→ **REQUIREMENT**
Please keep pictures out of the copy, and print exactly the lines from the one containing "Task: Switch to the Audio Effects tab" through the end of the records.
── PROVIDED RECORDS
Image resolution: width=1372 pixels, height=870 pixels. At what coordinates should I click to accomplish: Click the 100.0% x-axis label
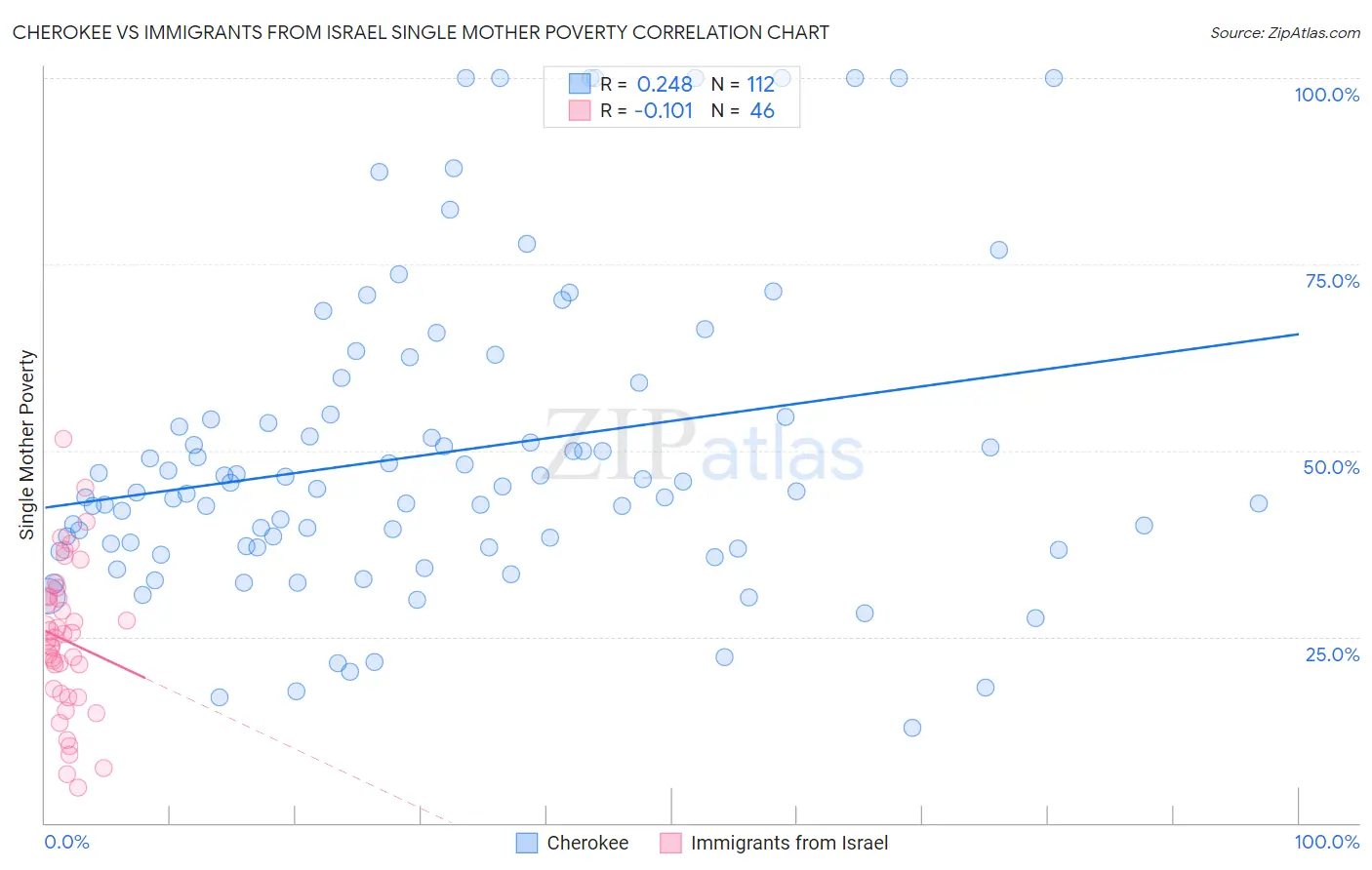coord(1326,842)
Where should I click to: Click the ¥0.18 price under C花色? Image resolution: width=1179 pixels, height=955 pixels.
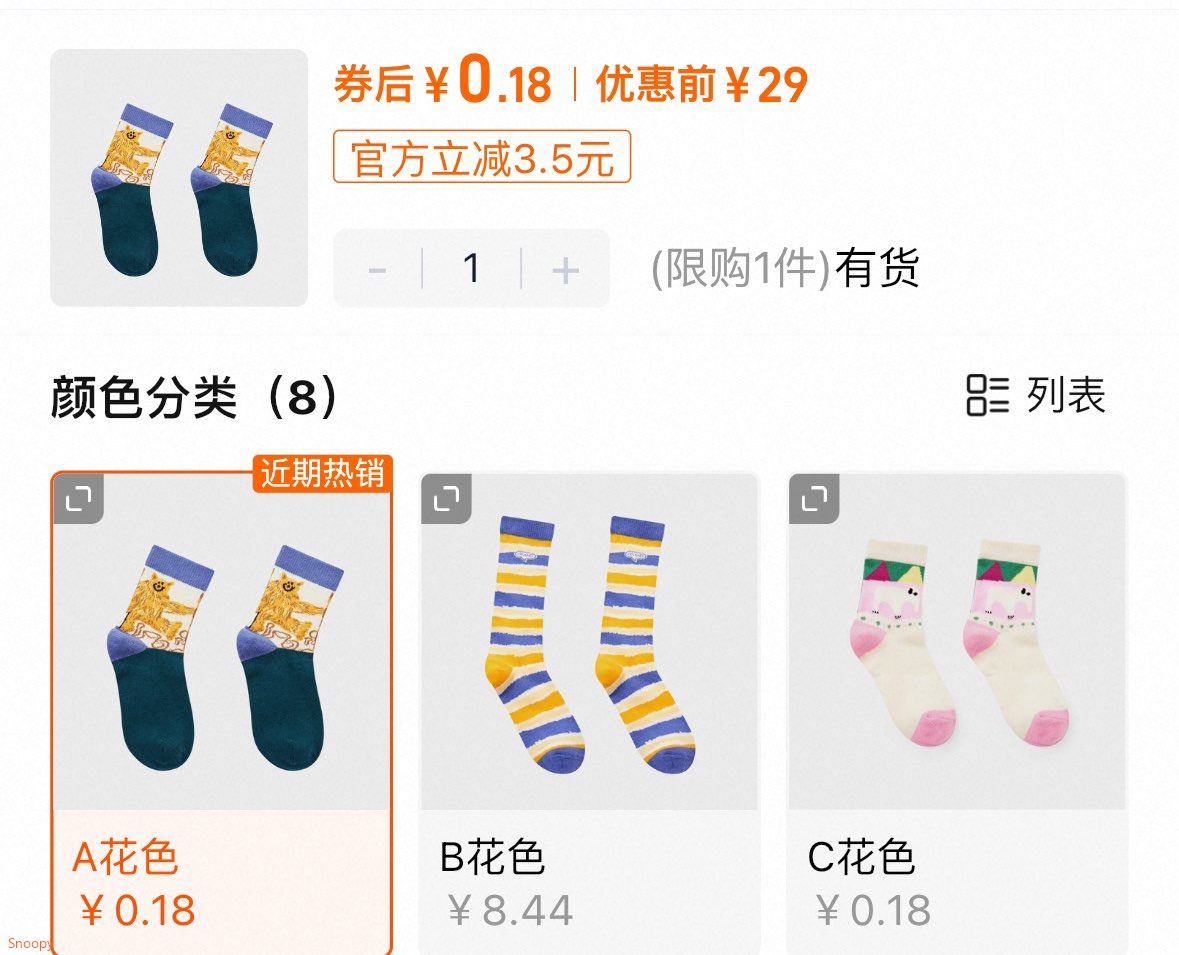pyautogui.click(x=874, y=911)
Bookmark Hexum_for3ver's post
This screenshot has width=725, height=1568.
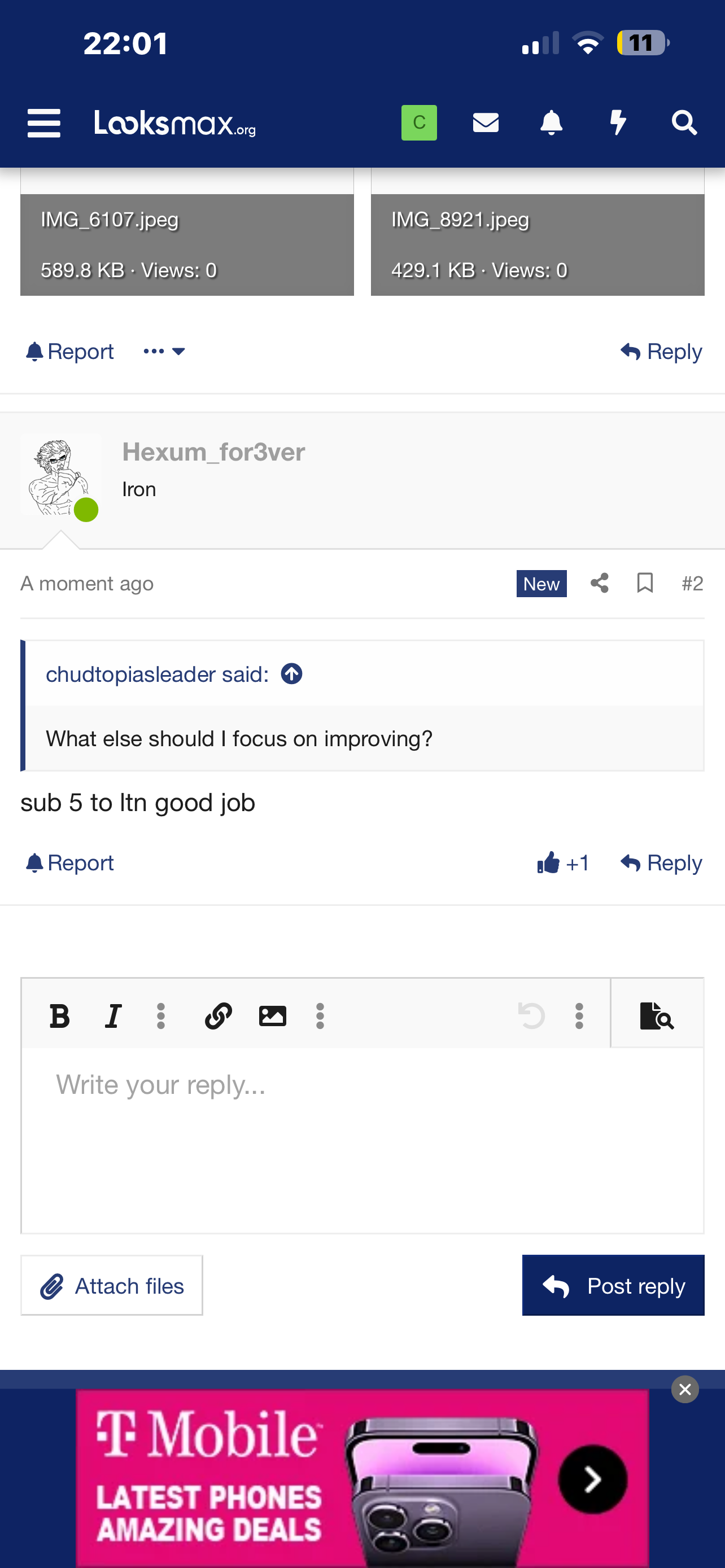point(645,583)
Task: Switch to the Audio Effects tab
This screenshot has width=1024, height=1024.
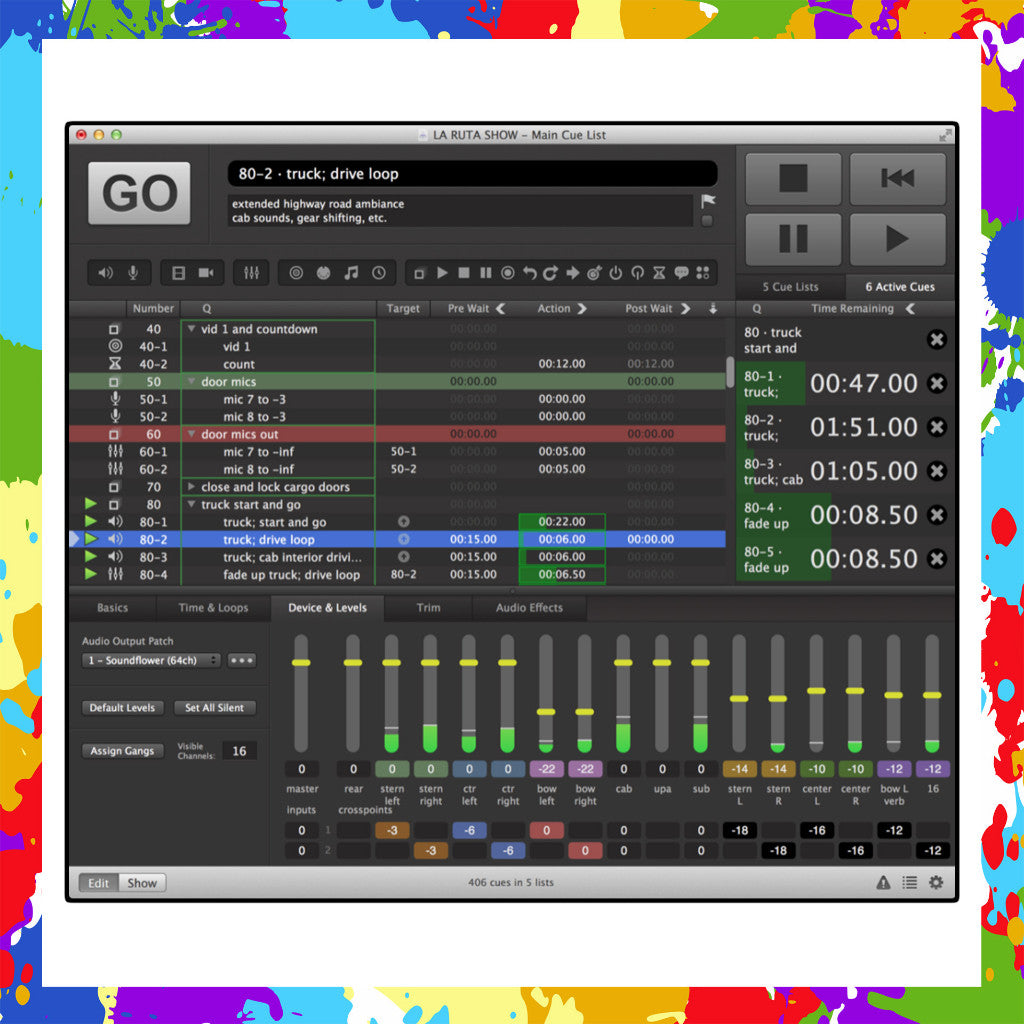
────
→ **TASK SOLUTION**
Task: Switch to the Audio Effects tab
This screenshot has width=1024, height=1024.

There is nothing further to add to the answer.